本邦における子宮頸がんとその予防の実情

大阪大学大学院医学系研究科産科学婦人科学 講師
上田 豊

本邦における子宮頸がんの実情

 子宮頸がんはその生機序がかなり明らかになっており、最も重要な因子は高リスク型ヒト・パピローマウイルス(HPV)の持続感染である。HPVには多くの遺伝子型が存在し、特に16・18型が最も子宮頸がんの発症と関連が深い。HPVは性交渉によって子宮頸部へ感染するありふれたウイルスで、ほとんどは免疫機構によって排除されるが、持続感染すると、前がん病変そして浸潤がんへと進展する。
 子宮頸がんは先進国ではどんどん減少しており、オーストラリアでは根絶も視野に入って来ている。一方、低医療資源国では子宮頸がんで命を落とす女性が跡を絶たない。では、日本ではどうであろうか。大阪府がん登録データを用いて1976~2012年に診断された子宮頸がん症例において解析を行ったところ、年齢調整罹患率は1976~1983年(APC:annual percent change=-3.9, 95
% CI:-5.6~-2.1)、1983~1991年(APC=-7.2,
95% CI:-9.0~-5.2)、1991~2000年(APC=-3.2, 95% CI:-5.1~-1.3)と、有意に減少していたが、2000年以降有意な増加に転じていた(APC=3.8, 95% CI:2.7~4.8)(図)。
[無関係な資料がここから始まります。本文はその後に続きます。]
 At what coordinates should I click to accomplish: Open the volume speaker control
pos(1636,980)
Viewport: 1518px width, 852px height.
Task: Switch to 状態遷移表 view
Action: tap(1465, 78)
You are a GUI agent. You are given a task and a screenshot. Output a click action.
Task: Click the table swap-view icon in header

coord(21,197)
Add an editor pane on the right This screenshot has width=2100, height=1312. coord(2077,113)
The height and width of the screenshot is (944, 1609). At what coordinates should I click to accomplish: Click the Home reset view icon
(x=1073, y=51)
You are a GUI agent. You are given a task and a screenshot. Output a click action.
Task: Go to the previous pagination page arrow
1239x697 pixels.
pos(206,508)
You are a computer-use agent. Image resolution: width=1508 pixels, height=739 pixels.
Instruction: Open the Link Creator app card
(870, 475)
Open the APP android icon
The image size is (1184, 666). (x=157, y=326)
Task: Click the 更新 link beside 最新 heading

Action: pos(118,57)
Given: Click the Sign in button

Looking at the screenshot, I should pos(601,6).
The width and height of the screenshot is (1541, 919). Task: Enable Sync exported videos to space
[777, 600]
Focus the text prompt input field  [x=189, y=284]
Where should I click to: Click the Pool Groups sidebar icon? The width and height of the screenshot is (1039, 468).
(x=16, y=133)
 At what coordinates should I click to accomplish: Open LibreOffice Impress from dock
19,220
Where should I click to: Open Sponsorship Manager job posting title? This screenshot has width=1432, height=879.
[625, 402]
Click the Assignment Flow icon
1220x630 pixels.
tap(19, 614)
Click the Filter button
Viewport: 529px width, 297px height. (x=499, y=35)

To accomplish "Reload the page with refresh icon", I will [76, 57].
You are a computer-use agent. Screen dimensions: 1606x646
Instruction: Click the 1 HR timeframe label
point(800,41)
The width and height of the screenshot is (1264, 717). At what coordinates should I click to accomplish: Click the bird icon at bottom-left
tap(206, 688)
特に、検診での発見が難しく、また治療抵抗性のことが多い腺がんは、39歳以下において年齢調整罹患率が一貫して増加していた(APC=5.0, CI:3.9~6.0)(Yagi A et al. Cancer Res. 2019;79:1252-1259)。

子宮頸がん検診における子宮頸がん予防

 子宮頸部細胞診による検診は子宮頸がんによる死亡率減少効果を示し、有効ながん検診手法である。しかしながら、有効性評価に基づく子宮頸がん検診ガイドラインによると、その感度は50~80%程度、特異度は70~90%であり、検診の限界を理解する必要がある。子宮頸がん検診で前がん病変のCIN3と診断された場合には子宮頸部円錐切除術が行われることが多いが、円錐切除術を行うとその後の妊娠で早産となる確率が約2割にも上る。また、受診率が低く、最も受診が望まれる若年女性では高々2~3割程度である。

HPVワクチンによる子宮頸がん予防

 本邦においては、HPVワクチンは2010年度に13歳~16歳を対象とした公費助成が開始され、2013年4月からは12歳~16歳を対象として定期接種となった(2価ワクチン・4価ワクチン)。しかし、いわゆる副反応報道が繰り返し行われ、同年6月には厚労省から積極的勧奨の一時差し控えの声明が発出された。それまで全国的に70%程度であった接種率は激減し、現在ではほぼ停止状態となっている。
 HPVワクチンの有効性はすでに海外では広く示されており、フィンランドやスウェーデンからは浸潤がんの予防効果が報告され(Luostarinen T et al. Int J Cancer. 2018;142:2186―2187、Lei J et al. N Engl J Med 2020;383:1340-1348)、また、男女とも接種率が高いオーストラリアでは集団免疫の獲得も報告されている(Tabrizi SN et al. Lancet Infect Dis. 2014;14:958-66)。国内でも、前がん病変の予防効果などはすでに明らかとなっている(Ueda Y et al. Sci Rep. 2018;8:5612、Yagi A et al. Vaccine. 2017;35:6931-6933)。
 安全性についても、WHOは勧奨を中止しなければいけないような安全性の問題は確認できないとし、日本の勧奨差し控えを、将来真の害を生み出すことにつながりかねないと批判している。国内においても、名古屋市の調査にて、ワクチン接種後に報告されたような多様な症状の出現頻度が、ワクチン接種者と非接種者で有意な差がないこと、すなわち、HPVワクチン接種と多様な症状との因果関係は否定的であることが示されている(Suzuki S et al. Papillomavirus Research 2018;5:96-103)。
 積極的勧奨の差し控えの継続により、HPVワクチン接種率に生まれ年度間格差が生じており、それはすなわち将来の子宮頸がん罹患・死亡リスクにおける生まれ年度間格差ということになる。すなわち、1994~1999年度生まれの女子では、公費助成時代のHPVワクチンの高い接種率によりHPV感染リスクが著明に減少し、将来の子宮頸がん罹患リスクが減少することが確実であるが、2000年度以降生まれのワクチン停止世代では、将来の子宮頸がんの罹患率・死亡率の上昇が懸念される(Tanaka Y et al. Lancet Oncol, 2016;
17:868-9)。一刻も早い積極的勧奨の再開に加え、2020年7月に薬事承認された9価ワクチンの定期接種への導入や、対象年齢を超えた女子への接種の助成、男子への接種などが強く望まれる。